*** Data for processing ***

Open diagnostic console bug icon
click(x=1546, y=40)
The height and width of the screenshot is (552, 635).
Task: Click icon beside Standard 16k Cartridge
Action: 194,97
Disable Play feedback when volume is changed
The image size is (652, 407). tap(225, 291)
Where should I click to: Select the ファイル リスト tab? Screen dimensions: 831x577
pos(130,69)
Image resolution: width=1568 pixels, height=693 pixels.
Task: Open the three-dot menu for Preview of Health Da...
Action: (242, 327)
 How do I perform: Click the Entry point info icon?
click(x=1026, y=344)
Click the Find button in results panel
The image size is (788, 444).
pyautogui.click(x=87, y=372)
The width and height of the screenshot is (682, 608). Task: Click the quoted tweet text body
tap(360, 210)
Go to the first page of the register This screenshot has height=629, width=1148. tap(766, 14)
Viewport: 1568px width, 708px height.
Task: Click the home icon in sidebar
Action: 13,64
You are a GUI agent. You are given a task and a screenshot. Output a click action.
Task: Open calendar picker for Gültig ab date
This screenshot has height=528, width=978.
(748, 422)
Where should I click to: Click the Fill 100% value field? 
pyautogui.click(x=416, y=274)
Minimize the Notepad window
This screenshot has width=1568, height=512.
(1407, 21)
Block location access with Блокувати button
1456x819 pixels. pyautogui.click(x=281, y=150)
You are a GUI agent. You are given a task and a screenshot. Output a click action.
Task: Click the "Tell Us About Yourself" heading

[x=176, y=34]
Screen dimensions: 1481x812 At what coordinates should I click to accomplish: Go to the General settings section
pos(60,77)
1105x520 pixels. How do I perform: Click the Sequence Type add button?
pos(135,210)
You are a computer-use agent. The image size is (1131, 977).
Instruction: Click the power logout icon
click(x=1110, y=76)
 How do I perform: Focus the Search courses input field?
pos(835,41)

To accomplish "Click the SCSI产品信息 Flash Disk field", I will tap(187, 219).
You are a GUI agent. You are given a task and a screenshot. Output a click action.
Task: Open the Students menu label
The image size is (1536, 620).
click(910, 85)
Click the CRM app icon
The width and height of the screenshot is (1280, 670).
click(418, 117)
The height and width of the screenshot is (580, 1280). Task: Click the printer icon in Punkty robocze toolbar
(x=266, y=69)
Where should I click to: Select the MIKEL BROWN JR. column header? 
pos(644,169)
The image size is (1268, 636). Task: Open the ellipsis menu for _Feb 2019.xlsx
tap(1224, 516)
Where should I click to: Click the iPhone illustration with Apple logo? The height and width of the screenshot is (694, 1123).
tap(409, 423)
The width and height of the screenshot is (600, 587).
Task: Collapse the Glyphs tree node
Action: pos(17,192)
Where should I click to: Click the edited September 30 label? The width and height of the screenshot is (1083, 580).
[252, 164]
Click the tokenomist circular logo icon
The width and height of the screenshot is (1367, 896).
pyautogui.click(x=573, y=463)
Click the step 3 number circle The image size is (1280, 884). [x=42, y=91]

***

**Exercise requirements**
Transcribe each line above exactly; skip none.

**Result below**
Open diagnostic console bug icon
click(x=1546, y=40)
The height and width of the screenshot is (552, 635).
Task: Click icon beside Standard 16k Cartridge
Action: 194,97
Disable Play feedback when volume is changed
The image size is (652, 407). tap(225, 291)
Where should I click to: Select the ファイル リスト tab? Screen dimensions: 831x577
pos(130,69)
Image resolution: width=1568 pixels, height=693 pixels.
Task: Open the three-dot menu for Preview of Health Da...
Action: (242, 327)
 How do I perform: Click the Entry point info icon?
click(x=1026, y=344)
Click the Find button in results panel
The image size is (788, 444).
pyautogui.click(x=87, y=372)
The width and height of the screenshot is (682, 608). Task: Click the quoted tweet text body
tap(360, 210)
Go to the first page of the register This screenshot has height=629, width=1148. tap(766, 14)
Viewport: 1568px width, 708px height.
Task: Click the home icon in sidebar
Action: 13,64
You are a GUI agent. You are given a task and a screenshot. Output a click action.
Task: Open calendar picker for Gültig ab date
This screenshot has height=528, width=978.
(748, 422)
Where should I click to: Click the Fill 100% value field? 
pyautogui.click(x=416, y=274)
Minimize the Notepad window
This screenshot has width=1568, height=512.
(1407, 21)
Block location access with Блокувати button
1456x819 pixels. pyautogui.click(x=281, y=150)
You are a GUI agent. You are given a task and a screenshot. Output a click action.
Task: Click the "Tell Us About Yourself" heading

[x=176, y=34]
Screen dimensions: 1481x812 At what coordinates should I click to accomplish: Go to the General settings section
pos(60,77)
1105x520 pixels. How do I perform: Click the Sequence Type add button?
pos(135,210)
You are a computer-use agent. The image size is (1131, 977).
Instruction: Click the power logout icon
click(x=1110, y=76)
 How do I perform: Focus the Search courses input field?
pos(835,41)

To accomplish "Click the SCSI产品信息 Flash Disk field", I will tap(187, 219).
You are a GUI agent. You are given a task and a screenshot. Output a click action.
Task: Open the Students menu label
The image size is (1536, 620).
click(910, 85)
Click the CRM app icon
The width and height of the screenshot is (1280, 670).
click(418, 117)
The height and width of the screenshot is (580, 1280). Task: Click the printer icon in Punkty robocze toolbar
(x=266, y=69)
Where should I click to: Select the MIKEL BROWN JR. column header? 
pos(644,169)
The image size is (1268, 636). Task: Open the ellipsis menu for _Feb 2019.xlsx
tap(1224, 516)
Where should I click to: Click the iPhone illustration with Apple logo? The height and width of the screenshot is (694, 1123).
tap(409, 423)
The width and height of the screenshot is (600, 587).
Task: Collapse the Glyphs tree node
Action: pos(17,192)
Where should I click to: Click the edited September 30 label? The width and height of the screenshot is (1083, 580).
[252, 164]
Click the tokenomist circular logo icon
The width and height of the screenshot is (1367, 896).
pyautogui.click(x=573, y=463)
Click the step 3 number circle The image size is (1280, 884). [x=42, y=91]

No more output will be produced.